I've had informal conversations, for example with [FDA Commissioner] Margaret Hamburg. We were thinking of talking to the Critical Path people. They are a good example of someone we can partner with since they already have relationships with most of the pharmaceutical firms. It's an excellent idea, but not one we've pursued yet, because at the moment we're really focusing on patients. It's the patients who have the urgency and their hair on fire. When you're dealing with big, international companies, it just takes a very long time to get anything done, and we just don't have that time right now.
You said that these are activist patients. Do you find that a lot of patients that turn to Cancer Commons have knowledge of the genes that are implicated in their cancers, or have gotten tested through direct-to-consumer genomics firms?
Most patients don't know the genotype of their tumor. The most important service that we can render is just getting the patient tested. It's amazing how long it can take a simple idea like that to disseminate through the medical system.
Are you working with other diagnostic companies to get the word out about their tests?

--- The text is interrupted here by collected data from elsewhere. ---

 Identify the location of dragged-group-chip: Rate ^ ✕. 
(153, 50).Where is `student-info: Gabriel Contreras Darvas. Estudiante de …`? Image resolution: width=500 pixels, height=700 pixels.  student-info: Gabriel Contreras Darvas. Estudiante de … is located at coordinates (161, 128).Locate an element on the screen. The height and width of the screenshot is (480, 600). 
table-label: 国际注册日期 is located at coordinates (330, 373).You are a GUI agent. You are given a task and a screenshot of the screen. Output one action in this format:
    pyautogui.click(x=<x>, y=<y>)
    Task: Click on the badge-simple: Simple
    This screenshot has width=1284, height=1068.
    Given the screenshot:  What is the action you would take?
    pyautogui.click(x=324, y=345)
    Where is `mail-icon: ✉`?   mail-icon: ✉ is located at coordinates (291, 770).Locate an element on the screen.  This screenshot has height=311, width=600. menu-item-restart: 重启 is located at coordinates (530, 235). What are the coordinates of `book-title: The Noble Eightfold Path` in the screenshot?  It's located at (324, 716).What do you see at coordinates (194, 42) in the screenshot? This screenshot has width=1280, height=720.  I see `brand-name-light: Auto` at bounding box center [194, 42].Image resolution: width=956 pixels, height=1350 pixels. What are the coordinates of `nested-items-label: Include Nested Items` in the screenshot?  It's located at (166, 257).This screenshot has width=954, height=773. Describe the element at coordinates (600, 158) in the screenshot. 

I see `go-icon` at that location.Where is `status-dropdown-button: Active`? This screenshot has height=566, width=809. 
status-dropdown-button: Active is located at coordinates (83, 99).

We're trying through Cancer Commons to connect physicians, scientists, and patients with all the other players, mainly labs, molecular diagnostics companies, insurance companies, pharmaceutical companies, and biotechs, in order to ensure that the information we're providing can be acted on.
It's one thing to tell someone that they should be tested for BRAF mutations. It's another thing if you're a community doctor to figure out how to get your patient tested for BRAF. It's not obvious how to do that. We're really focusing on removing barriers to act on this knowledge and help someone figure out how to order a test, how to enroll in a trial, how to get a drug for compassionate use, how to get a referral to a medical center or doctor with experience in doing the kinds of things we're talking about.
These are relatively simple things, but over time, it leads to building an ecosystem for this nascent personalized oncology industry. At the moment, there are just lots of companies and lots of organizations focused on personalized medicine, but nothing connects them in a system.